Our last days on Maui we tried to do as much as we could do. We went to Wailea for a second time. Between several resorts is a beautiful coastal trail. These resorts, like Four Seasons, Wailea Grand and The Fairmount go out of their way to make the patron’s experience memorable. They don’t exclude visitors like us either. I loved finding the “free” Ginger water at the Four Seasons. They used ‘simple syrup’ which sweetened the entire drink. They even gave out a free recipe to their concoction.
It is in our last week we came across “Ka’anapali North” with Dukes Restaurant as a centering force along that trail. It was on that walk we were able to reach the highest floor of the Sheraton overlooking the Ka’anapali area.

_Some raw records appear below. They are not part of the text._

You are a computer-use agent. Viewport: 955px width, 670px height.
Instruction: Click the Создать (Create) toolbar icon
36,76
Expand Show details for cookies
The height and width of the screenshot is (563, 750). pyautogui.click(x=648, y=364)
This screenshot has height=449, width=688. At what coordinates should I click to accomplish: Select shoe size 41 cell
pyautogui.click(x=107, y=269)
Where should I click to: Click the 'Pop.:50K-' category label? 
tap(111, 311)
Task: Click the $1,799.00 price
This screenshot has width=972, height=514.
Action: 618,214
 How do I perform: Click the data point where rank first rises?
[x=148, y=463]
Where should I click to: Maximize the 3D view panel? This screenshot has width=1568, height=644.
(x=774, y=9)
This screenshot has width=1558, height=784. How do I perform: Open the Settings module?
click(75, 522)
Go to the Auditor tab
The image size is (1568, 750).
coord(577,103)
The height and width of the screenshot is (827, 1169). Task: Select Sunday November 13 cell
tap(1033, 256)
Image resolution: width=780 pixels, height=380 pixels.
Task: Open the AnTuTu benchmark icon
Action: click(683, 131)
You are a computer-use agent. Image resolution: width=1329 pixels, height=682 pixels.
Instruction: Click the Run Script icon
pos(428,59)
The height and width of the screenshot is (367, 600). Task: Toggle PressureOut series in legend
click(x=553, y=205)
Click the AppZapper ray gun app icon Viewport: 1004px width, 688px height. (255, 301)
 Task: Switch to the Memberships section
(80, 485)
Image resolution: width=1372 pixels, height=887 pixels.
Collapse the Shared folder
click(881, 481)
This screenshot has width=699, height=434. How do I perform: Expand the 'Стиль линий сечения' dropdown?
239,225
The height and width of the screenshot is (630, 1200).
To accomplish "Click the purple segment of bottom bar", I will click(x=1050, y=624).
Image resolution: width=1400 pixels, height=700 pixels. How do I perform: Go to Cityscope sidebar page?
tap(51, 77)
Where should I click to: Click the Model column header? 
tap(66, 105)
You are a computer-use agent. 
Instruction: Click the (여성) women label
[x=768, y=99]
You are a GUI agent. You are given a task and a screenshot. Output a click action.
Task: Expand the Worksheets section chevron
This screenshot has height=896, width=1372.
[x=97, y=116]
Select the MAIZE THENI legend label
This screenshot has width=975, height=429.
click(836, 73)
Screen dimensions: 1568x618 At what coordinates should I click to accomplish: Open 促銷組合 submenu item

Our favorite find was Kapalua Beach and coastal trail. We were actually on the fringe of it with our visit to the “Dragon’s Teeth” area. The trick is to arrive before 8:00 AM and get a parking spot.
We did visit the famous Ritz-Carlton. Back in the 1990’s, they were building this resort when they came across a thousand Hawaiian graves. Eventually, they were forced to move the resort back a ways and make the burial area sacred again. You can still find cemeteries all along the coasts of Hawaii.
There is the Kapalua Coastal trail. Some of it is paved, but there are areas that you are on the rocky coast. The vistas to Molokai are stunning.
Our last two days we traveled east to Hana. It is 52 miles from the main town of Kahului. We had to travel over 620 hair-pin curves and 59 bridges, many of those bridges one-lane. You just have to take your time. We learned to book two nights at Hana to get the best experience.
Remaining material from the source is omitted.